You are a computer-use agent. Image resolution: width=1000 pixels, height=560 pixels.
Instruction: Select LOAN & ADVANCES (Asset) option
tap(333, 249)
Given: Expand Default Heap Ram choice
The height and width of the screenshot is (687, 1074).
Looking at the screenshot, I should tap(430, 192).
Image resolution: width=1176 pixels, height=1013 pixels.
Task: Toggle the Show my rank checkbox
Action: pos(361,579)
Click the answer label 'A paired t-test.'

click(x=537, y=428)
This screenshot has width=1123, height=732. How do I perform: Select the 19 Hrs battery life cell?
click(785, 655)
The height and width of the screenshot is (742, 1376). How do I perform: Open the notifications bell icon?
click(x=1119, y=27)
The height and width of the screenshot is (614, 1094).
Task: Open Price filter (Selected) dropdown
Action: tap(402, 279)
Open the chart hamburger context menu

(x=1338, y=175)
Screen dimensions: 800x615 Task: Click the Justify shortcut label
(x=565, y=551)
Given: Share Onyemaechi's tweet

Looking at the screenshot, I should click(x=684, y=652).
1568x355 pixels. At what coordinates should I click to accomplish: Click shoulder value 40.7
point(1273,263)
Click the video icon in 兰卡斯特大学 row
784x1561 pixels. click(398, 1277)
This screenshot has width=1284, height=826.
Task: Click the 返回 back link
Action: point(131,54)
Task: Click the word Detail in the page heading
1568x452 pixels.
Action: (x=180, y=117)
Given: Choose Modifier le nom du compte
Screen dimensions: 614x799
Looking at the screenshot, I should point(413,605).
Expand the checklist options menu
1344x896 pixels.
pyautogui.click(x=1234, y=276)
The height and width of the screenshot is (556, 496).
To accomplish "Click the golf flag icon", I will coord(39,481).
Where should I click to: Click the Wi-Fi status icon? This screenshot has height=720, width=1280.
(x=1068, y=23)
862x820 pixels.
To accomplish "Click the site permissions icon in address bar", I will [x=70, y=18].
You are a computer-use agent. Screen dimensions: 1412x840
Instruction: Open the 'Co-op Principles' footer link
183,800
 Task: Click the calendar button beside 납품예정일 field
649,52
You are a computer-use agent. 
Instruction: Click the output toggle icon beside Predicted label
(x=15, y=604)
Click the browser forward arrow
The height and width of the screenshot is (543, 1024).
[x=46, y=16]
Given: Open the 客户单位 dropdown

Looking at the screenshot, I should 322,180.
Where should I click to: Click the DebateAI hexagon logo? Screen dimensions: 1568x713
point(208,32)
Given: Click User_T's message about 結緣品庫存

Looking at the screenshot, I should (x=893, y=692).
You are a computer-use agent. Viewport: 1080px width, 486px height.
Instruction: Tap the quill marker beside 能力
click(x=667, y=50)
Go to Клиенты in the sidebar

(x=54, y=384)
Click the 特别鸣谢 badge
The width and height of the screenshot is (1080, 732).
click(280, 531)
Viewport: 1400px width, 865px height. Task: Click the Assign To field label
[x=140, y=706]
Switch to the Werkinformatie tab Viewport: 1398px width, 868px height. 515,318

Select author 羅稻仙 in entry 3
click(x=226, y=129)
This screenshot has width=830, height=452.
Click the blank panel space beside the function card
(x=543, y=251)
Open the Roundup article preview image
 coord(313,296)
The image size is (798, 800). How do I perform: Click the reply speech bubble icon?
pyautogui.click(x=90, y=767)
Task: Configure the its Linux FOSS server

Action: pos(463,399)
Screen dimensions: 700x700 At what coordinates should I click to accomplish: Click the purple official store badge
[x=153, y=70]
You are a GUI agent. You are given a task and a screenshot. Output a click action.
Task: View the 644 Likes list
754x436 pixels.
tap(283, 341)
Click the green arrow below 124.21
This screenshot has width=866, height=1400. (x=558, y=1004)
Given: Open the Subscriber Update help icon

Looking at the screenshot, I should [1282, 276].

=====

# ASSIGNMENT:
Please copy, without any change, the lines of the material from the first through the one containing "Expand the checklist options menu". Write nothing else.

# FINAL ANSWER:
You are a computer-use agent. Image resolution: width=1000 pixels, height=560 pixels.
Instruction: Select LOAN & ADVANCES (Asset) option
tap(333, 249)
Given: Expand Default Heap Ram choice
The height and width of the screenshot is (687, 1074).
Looking at the screenshot, I should tap(430, 192).
Image resolution: width=1176 pixels, height=1013 pixels.
Task: Toggle the Show my rank checkbox
Action: pos(361,579)
Click the answer label 'A paired t-test.'

click(x=537, y=428)
This screenshot has width=1123, height=732. How do I perform: Select the 19 Hrs battery life cell?
click(785, 655)
The height and width of the screenshot is (742, 1376). How do I perform: Open the notifications bell icon?
click(x=1119, y=27)
The height and width of the screenshot is (614, 1094).
Task: Open Price filter (Selected) dropdown
Action: tap(402, 279)
Open the chart hamburger context menu

(x=1338, y=175)
Screen dimensions: 800x615 Task: Click the Justify shortcut label
(x=565, y=551)
Given: Share Onyemaechi's tweet

Looking at the screenshot, I should click(x=684, y=652).
1568x355 pixels. At what coordinates should I click to accomplish: Click shoulder value 40.7
point(1273,263)
Click the video icon in 兰卡斯特大学 row
784x1561 pixels. click(398, 1277)
This screenshot has width=1284, height=826.
Task: Click the 返回 back link
Action: point(131,54)
Task: Click the word Detail in the page heading
1568x452 pixels.
Action: (x=180, y=117)
Given: Choose Modifier le nom du compte
Screen dimensions: 614x799
Looking at the screenshot, I should point(413,605).
Expand the checklist options menu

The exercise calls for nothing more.